Which means that if I don’t find a way to do that myself, I’m going to stay hungry.
So what can we do about the I’ll Feel Better When X cycle?
The first thing to do is realize that it is happening. We’re most trapped in it when are still believing in the Imaginary Idea of Improvement. When we’re hostage to that idea, we’re like a person who is trying to carry water in a sieve when they think they’re using a bucket. Our capacity for satisfaction keeps draining away and we have no idea why.
The second thing is: practice not believing our brains. I’ve stressed several times here how good the human brain is at offering evidence to support our thoughts, because it’s important that we’re prepared for how convincing our brains are when we’re caught in the I’ll Feel Better When X cycle.

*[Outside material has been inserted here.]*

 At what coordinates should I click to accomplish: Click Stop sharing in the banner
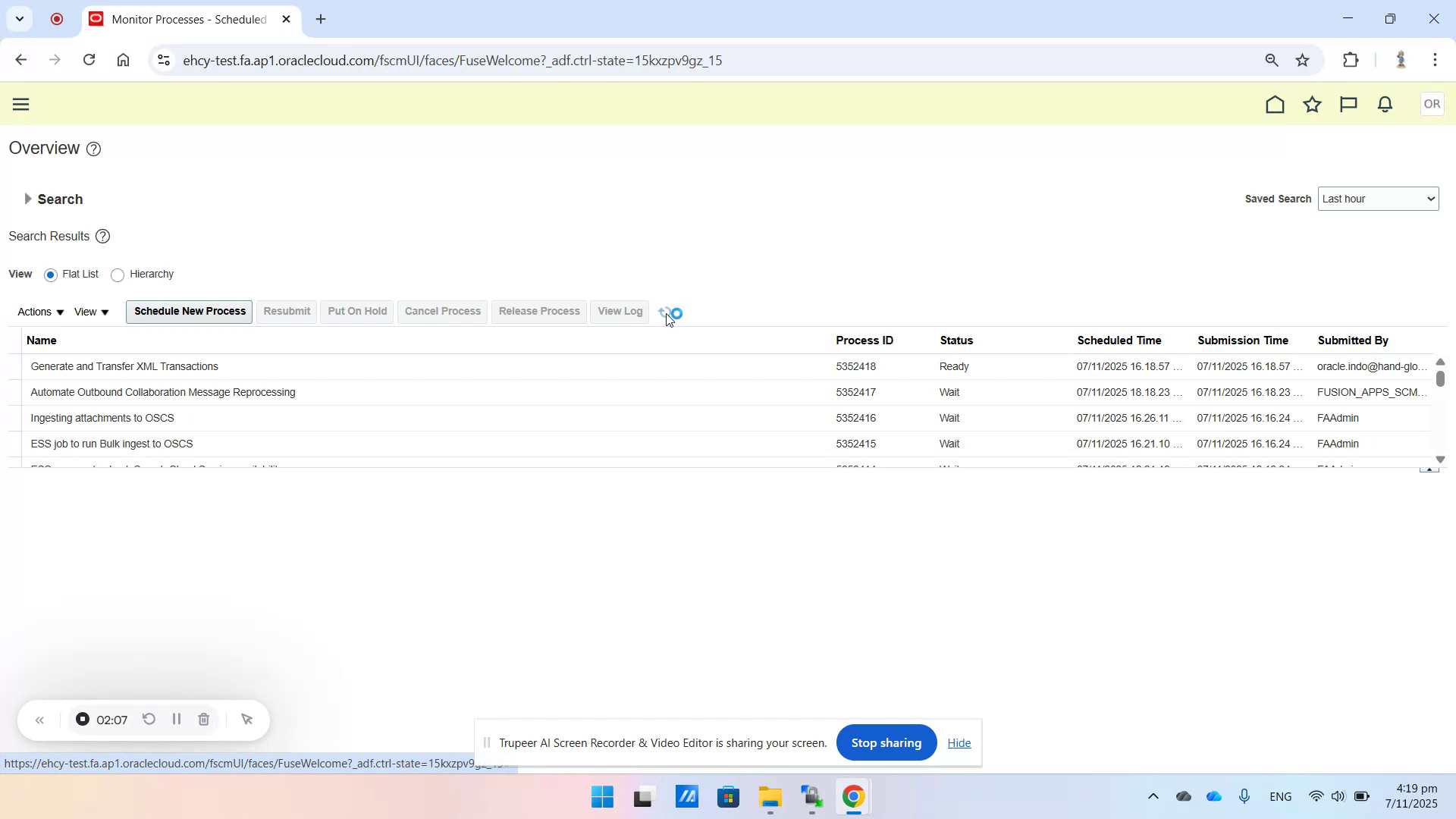[x=886, y=742]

When your brain finds new evidence that really it’s X that is keeping you from finally feeling better, it is not going to offer you facts that seem trivial or easily disputed. It is going to tell you things that seem as clear and true as the fact that up is up and down is down.
And this is when you have to hold the line and remember the three key counter-intuitive facts: your brain does not want to change its thoughts, it seeks out the evidence that most supports its existing thought (not the evidence that brings you closer to truth), and it creates self-reinforcing emotional evidence to convince you of the thought.
Remembering these factors will help you arrest the cycle. Then, in that little bit of space you created, you can work to turn some of these aspects of your brain to your advantage.
For example: you can set your brain the task of finding evidence that challenges your thought. So I could list all the ways my desk was already great every time I sat down at it. Or give myself a challenge to find three reasons my partner was perfect for me every day. You will be surprised how much evidence your brain can find for a thought that it insisted was pure lies just a minute ago. Seeing that in action is also helpful in reinforcing the second piece of advice, about not believing our brains.
Finally, you might try thinking about this all as good news. You may find it a little dismaying to learn out how little our brains seem to actually be wired for satisfaction. But you can also take heart in the fact that it’s nothing particular to you or your situation if satisfaction has been seeming just out of reach. You’ve just got a human brain and so far you’ve mostly had access to a really crappy instruction manual when it comes to using it to improve things. Now that you know, you can get to work on dismantling whatever your personal carrot and stick system is, so you can stop chasing satisfaction and start experiencing it.